<<<<
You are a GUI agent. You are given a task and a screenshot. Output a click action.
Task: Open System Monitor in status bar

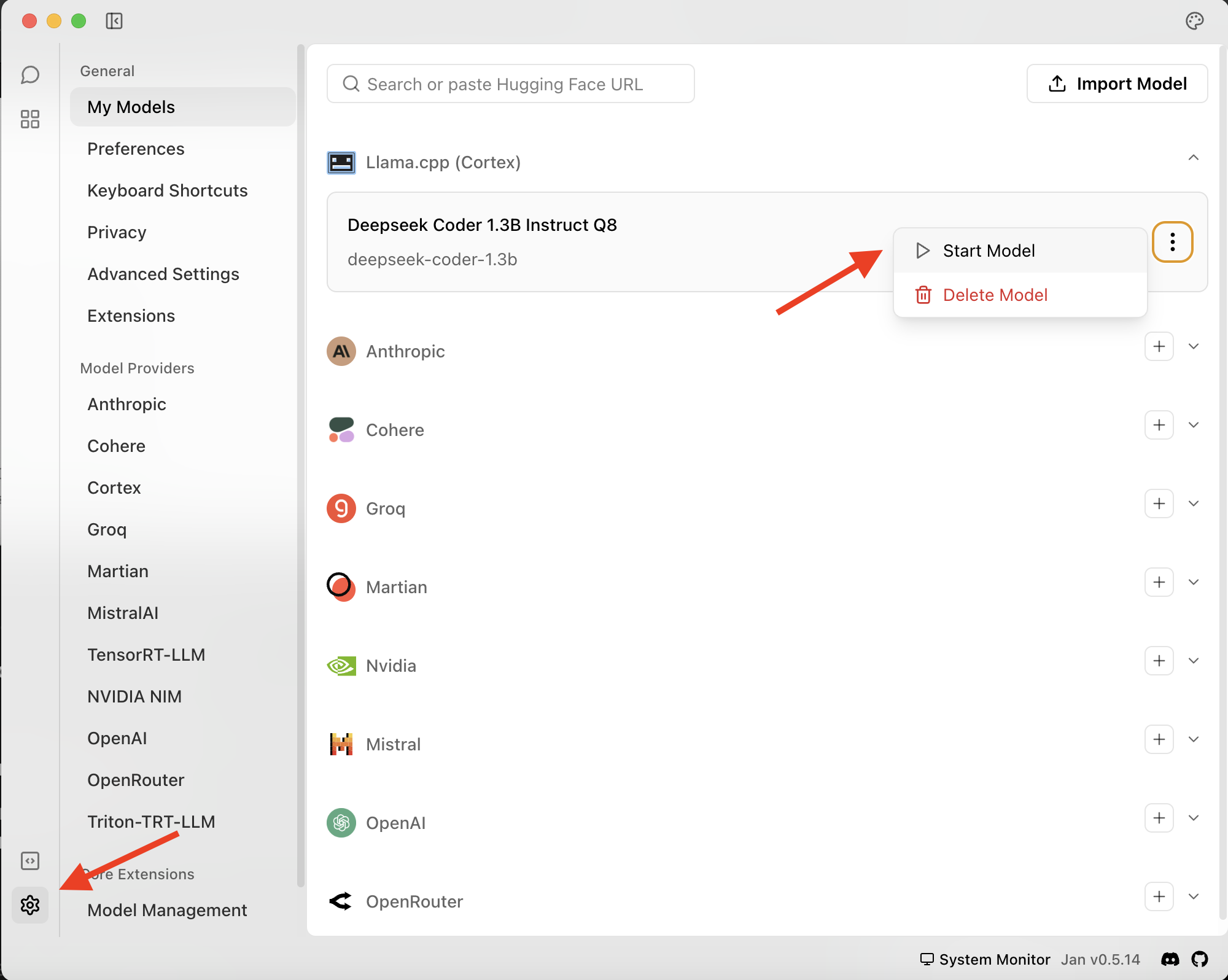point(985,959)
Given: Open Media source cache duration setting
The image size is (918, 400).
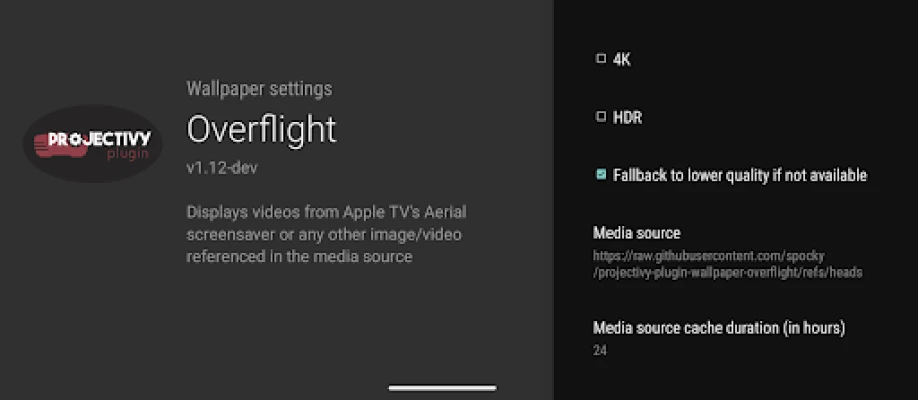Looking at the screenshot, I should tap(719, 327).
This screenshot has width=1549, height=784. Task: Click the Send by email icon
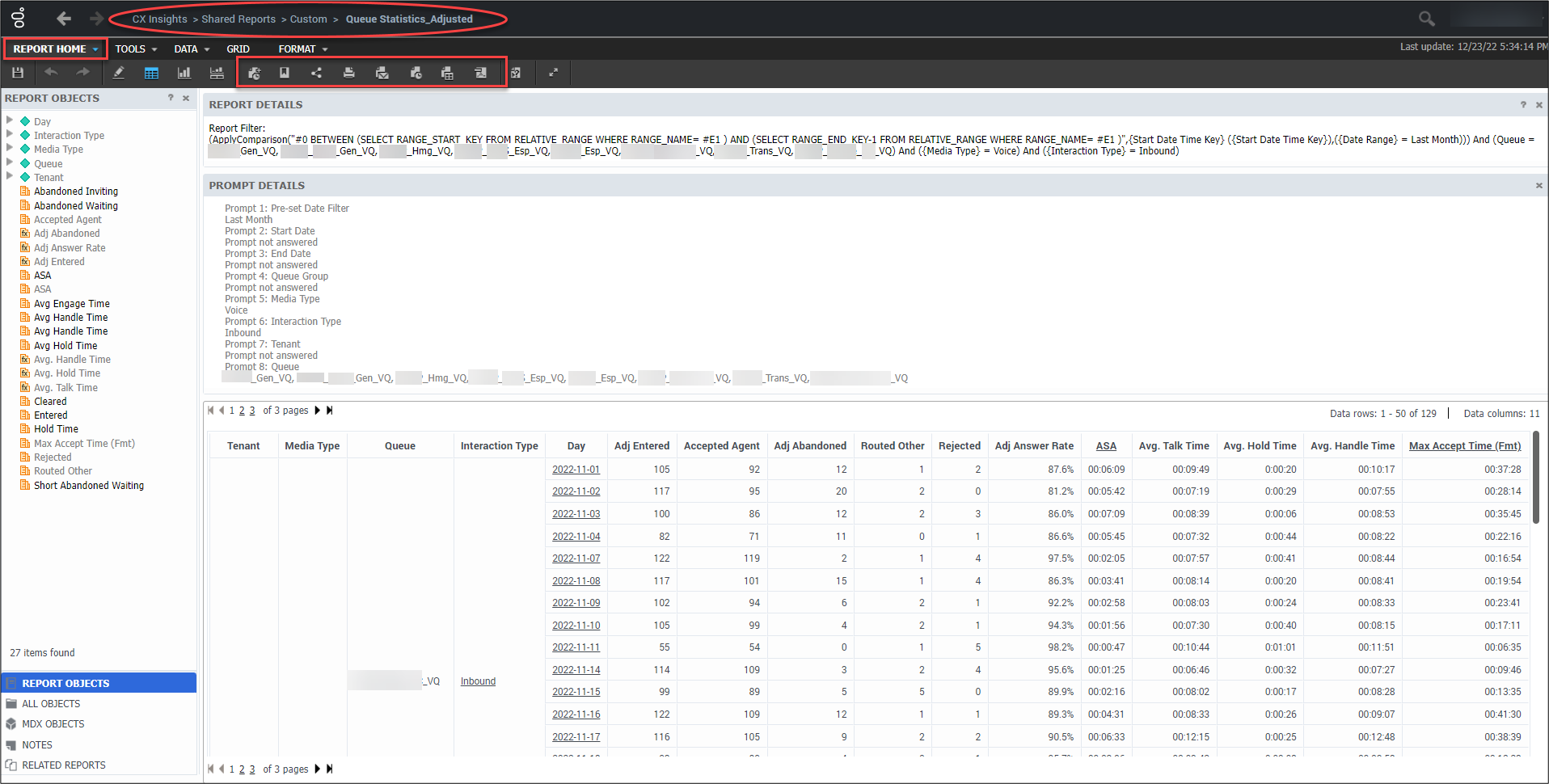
>>>>
- [Your instructions]:
Turn the lines of the records above into a numbered list, leaving out the blank lines and the pictures.

- [Answer for the task]:
1. You are a GUI agent. You are given a task and a screenshot. Output a click action.
2. Task: Open System Monitor in status bar
3. point(985,959)
4. Given: Open Media source cache duration setting
5. The image size is (918, 400).
6. Looking at the screenshot, I should tap(719, 327).
7. This screenshot has width=1549, height=784. Task: Click the Send by email icon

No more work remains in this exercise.